Consider also the realm of dreams.  We often in dreams enter
spaces which have no correlative in the waking world — a new wing of
our house, for example, which seems just as real as the house we know
in waking life.  The impression of “reality” here does not depend
on any shared ontological identity between the imaginary wing and our
dream experience of it.  The mechanical authority of the camera
does not figure into the equation, and yet the imaginary wing feels
just as real as the spaces of waking reality.  Our dreaming mind
convinces us of this reality without any forensic corroboration.

It is the impression of space alone which links photographed cinema
with animated cinema.  Photography and animation are merely
techniques for creating illusions of space which we can imaginatively
enter as wholly and as confidently as we enter the spaces of dreams.
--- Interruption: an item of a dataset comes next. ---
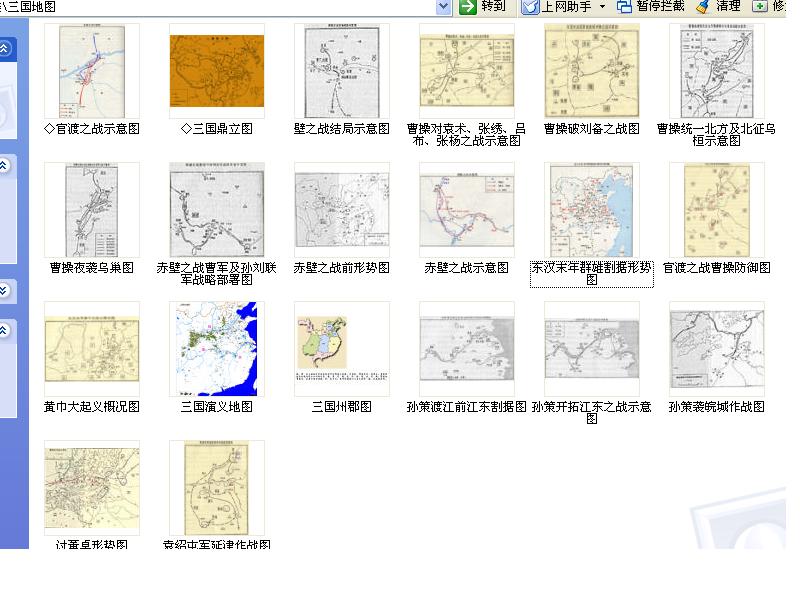The height and width of the screenshot is (600, 800).
Task: Click the 暂停拦截 pause-blocking icon
Action: tap(625, 7)
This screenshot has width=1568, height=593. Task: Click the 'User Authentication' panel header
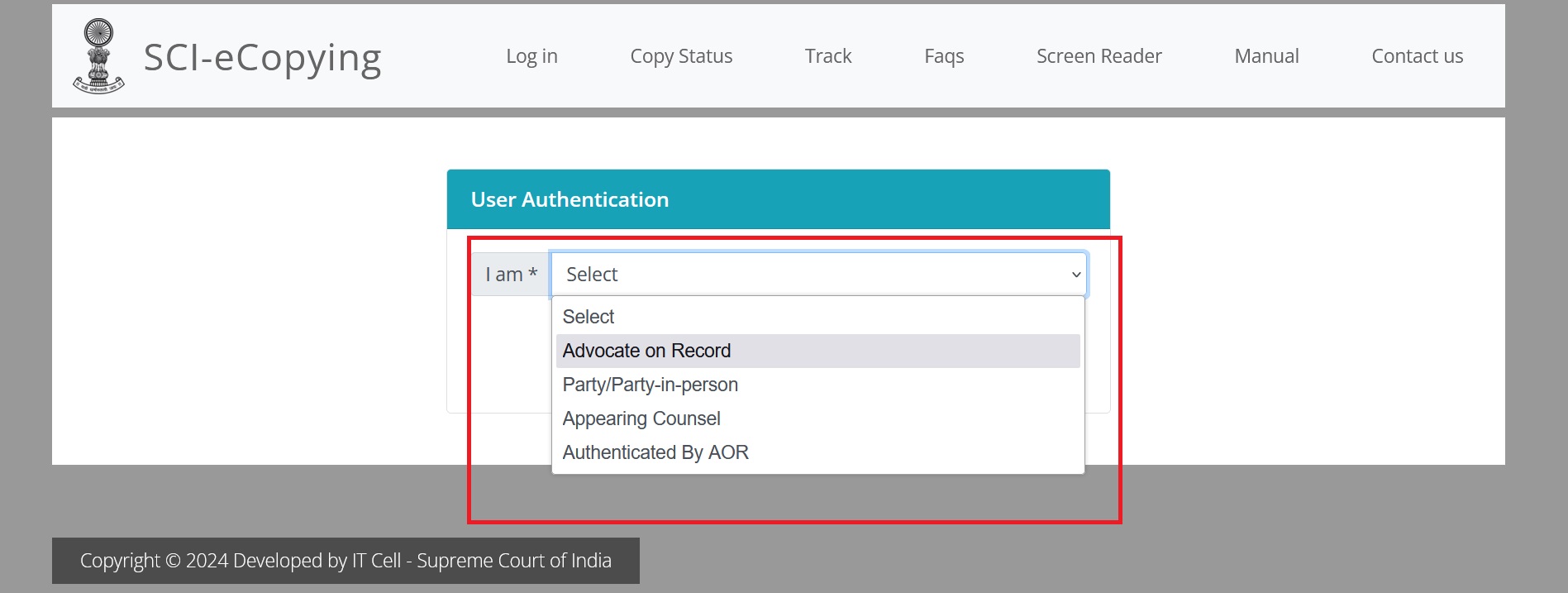pyautogui.click(x=777, y=199)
Bazin argues that shots need to convey a sufficient impression of
“realism” to counteract the enervating tendency of montage, which
again is a profound insight, but fails to account fully for the dual
nature of some “metaphorical” editing.  When Hitchcock cuts from a
shot of Cary Grant and Eve Marie Saint embracing on the train at the
end of North By Northwest to
a shot of the train entering a tunnel, the intellectual aspect of the
visual pun is clear enough — but both shots are interesting and
powerful plastically, both deliver a visceral impact, so that we can
not only comprehend the meaning of the shot of the train rationally
(as a pun) but also feel it as a physical evocation of intercourse.

Finally, Bazin's evaluation of montage does not fully take into account
the musical effects which editing can create.  I would agree with
Bazin that such effects only have true power when the images involved
have an intrinsic plastic power of their own.  We have all seen
those “experimental films” in which indifferent images are cut to the
rhythms of a piece of music — their effect is thin, superficial, the
correspondences between the rhythms of the music and the rhythms of the
editing merely mechanical, an exercise in redundancy.

But consider the musical rhythms of the editing in Orson Welles' Falstaff
The images, however fleeting, are always powerful plastically,
viscerally evoking space, but the editing gives them a new musical
quality — much the way the rhythms of poetic meter confer a
meta-meaning above and beyond the literal meaning of the poet's words.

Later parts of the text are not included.